» ACTIVITY
Using the listing below, return each line exactly as it reads.

» SUPPLIED DATA
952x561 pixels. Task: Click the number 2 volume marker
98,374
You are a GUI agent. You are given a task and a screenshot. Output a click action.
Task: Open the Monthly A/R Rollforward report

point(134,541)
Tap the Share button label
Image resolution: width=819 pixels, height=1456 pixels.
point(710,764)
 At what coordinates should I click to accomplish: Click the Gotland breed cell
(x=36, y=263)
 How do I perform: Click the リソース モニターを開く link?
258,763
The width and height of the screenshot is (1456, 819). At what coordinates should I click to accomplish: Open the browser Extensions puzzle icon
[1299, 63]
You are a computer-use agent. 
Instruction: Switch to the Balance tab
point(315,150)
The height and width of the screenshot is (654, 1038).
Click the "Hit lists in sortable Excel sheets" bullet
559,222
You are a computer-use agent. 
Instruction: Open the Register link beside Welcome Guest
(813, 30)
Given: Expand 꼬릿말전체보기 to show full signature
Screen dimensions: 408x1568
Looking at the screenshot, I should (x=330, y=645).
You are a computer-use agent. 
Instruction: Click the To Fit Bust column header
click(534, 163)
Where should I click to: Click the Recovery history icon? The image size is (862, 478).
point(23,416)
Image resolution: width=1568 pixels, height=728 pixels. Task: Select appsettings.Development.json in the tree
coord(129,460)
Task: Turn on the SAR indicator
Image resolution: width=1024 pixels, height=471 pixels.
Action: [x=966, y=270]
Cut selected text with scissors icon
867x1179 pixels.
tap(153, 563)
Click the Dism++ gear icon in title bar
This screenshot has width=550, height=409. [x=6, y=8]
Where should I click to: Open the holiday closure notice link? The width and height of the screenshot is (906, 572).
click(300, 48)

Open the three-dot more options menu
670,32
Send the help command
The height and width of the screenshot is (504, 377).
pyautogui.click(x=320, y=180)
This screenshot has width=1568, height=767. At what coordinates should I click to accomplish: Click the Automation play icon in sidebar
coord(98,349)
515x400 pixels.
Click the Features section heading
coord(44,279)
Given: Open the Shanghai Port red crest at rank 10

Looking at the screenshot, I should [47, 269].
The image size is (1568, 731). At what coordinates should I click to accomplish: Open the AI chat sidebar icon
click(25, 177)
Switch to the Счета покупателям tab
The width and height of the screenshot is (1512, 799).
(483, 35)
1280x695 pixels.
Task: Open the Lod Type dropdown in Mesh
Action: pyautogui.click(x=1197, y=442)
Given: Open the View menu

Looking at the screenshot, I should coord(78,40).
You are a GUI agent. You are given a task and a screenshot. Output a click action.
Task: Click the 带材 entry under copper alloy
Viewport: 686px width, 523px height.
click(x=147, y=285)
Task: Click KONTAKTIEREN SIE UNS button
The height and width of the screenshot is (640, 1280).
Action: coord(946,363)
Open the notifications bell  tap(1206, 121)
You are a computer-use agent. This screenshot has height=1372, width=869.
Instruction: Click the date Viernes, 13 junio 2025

» ANSWER BOX
952x561 pixels. Task: Click the number 2 volume marker
98,374
You are a GUI agent. You are given a task and a screenshot. Output a click action.
Task: Open the Monthly A/R Rollforward report

point(134,541)
Tap the Share button label
Image resolution: width=819 pixels, height=1456 pixels.
point(710,764)
 At what coordinates should I click to accomplish: Click the Gotland breed cell
(x=36, y=263)
 How do I perform: Click the リソース モニターを開く link?
258,763
The width and height of the screenshot is (1456, 819). At what coordinates should I click to accomplish: Open the browser Extensions puzzle icon
[1299, 63]
You are a computer-use agent. 
Instruction: Switch to the Balance tab
point(315,150)
The height and width of the screenshot is (654, 1038).
Click the "Hit lists in sortable Excel sheets" bullet
559,222
You are a computer-use agent. 
Instruction: Open the Register link beside Welcome Guest
(813, 30)
Given: Expand 꼬릿말전체보기 to show full signature
Screen dimensions: 408x1568
Looking at the screenshot, I should (x=330, y=645).
You are a computer-use agent. 
Instruction: Click the To Fit Bust column header
click(534, 163)
Where should I click to: Click the Recovery history icon? The image size is (862, 478).
point(23,416)
Image resolution: width=1568 pixels, height=728 pixels. Task: Select appsettings.Development.json in the tree
coord(129,460)
Task: Turn on the SAR indicator
Image resolution: width=1024 pixels, height=471 pixels.
Action: [x=966, y=270]
Cut selected text with scissors icon
867x1179 pixels.
tap(153, 563)
Click the Dism++ gear icon in title bar
This screenshot has width=550, height=409. [x=6, y=8]
Where should I click to: Open the holiday closure notice link? The width and height of the screenshot is (906, 572).
click(300, 48)

Open the three-dot more options menu
670,32
Send the help command
The height and width of the screenshot is (504, 377).
pyautogui.click(x=320, y=180)
This screenshot has width=1568, height=767. At what coordinates should I click to accomplish: Click the Automation play icon in sidebar
coord(98,349)
515x400 pixels.
Click the Features section heading
coord(44,279)
Given: Open the Shanghai Port red crest at rank 10

Looking at the screenshot, I should [47, 269].
The image size is (1568, 731). At what coordinates should I click to accomplish: Open the AI chat sidebar icon
click(25, 177)
Switch to the Счета покупателям tab
The width and height of the screenshot is (1512, 799).
(483, 35)
1280x695 pixels.
Task: Open the Lod Type dropdown in Mesh
Action: pyautogui.click(x=1197, y=442)
Given: Open the View menu

Looking at the screenshot, I should coord(78,40).
You are a GUI agent. You are given a task and a screenshot. Output a click action.
Task: Click the 带材 entry under copper alloy
Viewport: 686px width, 523px height.
click(x=147, y=285)
Task: Click KONTAKTIEREN SIE UNS button
The height and width of the screenshot is (640, 1280).
Action: coord(946,363)
Open the notifications bell  tap(1206, 121)
You are a computer-use agent. This screenshot has height=1372, width=869.
Instruction: Click the date Viernes, 13 junio 2025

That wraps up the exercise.